Dataset entries:

= = = =

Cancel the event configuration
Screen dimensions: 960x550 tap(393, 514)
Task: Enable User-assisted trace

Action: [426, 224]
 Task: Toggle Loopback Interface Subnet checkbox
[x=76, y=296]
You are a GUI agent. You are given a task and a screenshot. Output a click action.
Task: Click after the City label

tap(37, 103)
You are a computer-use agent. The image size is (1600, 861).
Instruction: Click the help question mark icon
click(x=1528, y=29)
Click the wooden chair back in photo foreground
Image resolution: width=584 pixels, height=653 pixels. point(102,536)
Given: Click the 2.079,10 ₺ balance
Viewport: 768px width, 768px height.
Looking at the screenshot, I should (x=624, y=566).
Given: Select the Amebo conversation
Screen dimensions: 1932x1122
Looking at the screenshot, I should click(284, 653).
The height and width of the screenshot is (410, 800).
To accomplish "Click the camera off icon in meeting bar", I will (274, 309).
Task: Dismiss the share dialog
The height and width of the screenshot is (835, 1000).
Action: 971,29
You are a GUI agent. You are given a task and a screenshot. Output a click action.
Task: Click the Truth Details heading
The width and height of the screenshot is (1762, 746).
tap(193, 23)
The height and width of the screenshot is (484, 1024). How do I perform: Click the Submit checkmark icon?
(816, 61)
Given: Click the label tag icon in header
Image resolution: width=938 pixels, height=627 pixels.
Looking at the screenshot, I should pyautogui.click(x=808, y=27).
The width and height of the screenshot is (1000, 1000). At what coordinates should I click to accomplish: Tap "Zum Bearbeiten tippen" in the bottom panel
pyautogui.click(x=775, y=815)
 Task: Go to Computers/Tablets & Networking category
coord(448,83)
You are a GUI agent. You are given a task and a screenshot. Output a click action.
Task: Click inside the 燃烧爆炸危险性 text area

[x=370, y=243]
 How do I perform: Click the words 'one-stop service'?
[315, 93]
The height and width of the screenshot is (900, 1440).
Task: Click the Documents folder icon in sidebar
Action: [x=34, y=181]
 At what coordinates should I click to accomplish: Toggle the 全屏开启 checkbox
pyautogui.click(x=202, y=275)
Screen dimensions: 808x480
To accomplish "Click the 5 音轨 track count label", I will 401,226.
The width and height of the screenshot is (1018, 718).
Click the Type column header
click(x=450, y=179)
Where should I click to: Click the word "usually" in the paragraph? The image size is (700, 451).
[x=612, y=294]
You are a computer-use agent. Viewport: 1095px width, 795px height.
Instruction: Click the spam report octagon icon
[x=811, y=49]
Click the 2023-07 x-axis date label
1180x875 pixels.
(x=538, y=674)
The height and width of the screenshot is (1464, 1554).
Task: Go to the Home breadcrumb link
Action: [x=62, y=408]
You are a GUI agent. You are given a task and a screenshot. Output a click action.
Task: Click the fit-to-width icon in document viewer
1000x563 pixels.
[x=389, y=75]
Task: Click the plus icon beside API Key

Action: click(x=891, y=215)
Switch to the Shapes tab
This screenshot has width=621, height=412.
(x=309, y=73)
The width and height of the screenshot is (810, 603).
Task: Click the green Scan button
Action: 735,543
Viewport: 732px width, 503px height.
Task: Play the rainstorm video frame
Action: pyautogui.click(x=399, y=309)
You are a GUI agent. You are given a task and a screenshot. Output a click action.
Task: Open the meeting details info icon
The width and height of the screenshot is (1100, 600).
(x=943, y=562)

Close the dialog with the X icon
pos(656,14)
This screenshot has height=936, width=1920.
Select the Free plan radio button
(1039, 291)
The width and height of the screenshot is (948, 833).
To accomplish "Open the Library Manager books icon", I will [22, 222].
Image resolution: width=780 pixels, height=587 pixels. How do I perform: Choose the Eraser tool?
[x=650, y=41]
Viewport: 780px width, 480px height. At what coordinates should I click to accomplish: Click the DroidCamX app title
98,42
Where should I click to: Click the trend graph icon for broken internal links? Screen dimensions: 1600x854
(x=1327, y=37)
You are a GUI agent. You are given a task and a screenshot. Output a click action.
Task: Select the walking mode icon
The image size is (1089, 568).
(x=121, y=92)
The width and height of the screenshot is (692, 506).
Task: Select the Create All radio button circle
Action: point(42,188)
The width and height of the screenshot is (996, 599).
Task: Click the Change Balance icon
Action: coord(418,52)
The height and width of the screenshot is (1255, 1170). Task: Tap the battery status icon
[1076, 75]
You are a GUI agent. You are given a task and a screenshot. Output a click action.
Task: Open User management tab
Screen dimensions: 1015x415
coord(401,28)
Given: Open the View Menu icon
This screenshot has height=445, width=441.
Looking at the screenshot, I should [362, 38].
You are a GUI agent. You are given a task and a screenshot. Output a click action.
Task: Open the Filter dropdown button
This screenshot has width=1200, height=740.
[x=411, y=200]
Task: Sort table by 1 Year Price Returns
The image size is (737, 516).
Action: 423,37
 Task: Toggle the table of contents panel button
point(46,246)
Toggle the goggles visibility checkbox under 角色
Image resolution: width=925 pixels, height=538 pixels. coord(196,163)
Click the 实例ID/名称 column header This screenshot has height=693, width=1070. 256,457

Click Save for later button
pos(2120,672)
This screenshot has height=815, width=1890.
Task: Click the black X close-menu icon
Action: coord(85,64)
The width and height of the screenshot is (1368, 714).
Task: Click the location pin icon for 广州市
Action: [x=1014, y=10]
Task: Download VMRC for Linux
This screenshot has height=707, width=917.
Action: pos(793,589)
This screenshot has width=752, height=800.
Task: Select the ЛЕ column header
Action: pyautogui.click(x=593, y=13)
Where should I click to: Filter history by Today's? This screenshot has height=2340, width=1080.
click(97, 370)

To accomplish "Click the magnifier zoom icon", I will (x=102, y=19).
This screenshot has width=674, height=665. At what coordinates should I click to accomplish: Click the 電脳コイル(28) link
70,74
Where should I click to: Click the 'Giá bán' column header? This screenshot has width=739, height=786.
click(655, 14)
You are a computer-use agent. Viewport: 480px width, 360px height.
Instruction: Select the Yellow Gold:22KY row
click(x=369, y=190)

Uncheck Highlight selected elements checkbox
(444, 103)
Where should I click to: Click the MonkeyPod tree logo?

= = = =

Exactly as written, please reproduce the lines from the first line of the data to the line containing "Given: Click the 2.079,10 ₺ balance", inclusive, and nothing else.

Cancel the event configuration
Screen dimensions: 960x550 tap(393, 514)
Task: Enable User-assisted trace

Action: [426, 224]
 Task: Toggle Loopback Interface Subnet checkbox
[x=76, y=296]
You are a GUI agent. You are given a task and a screenshot. Output a click action.
Task: Click after the City label

tap(37, 103)
You are a computer-use agent. The image size is (1600, 861).
Instruction: Click the help question mark icon
click(x=1528, y=29)
Click the wooden chair back in photo foreground
Image resolution: width=584 pixels, height=653 pixels. point(102,536)
Given: Click the 2.079,10 ₺ balance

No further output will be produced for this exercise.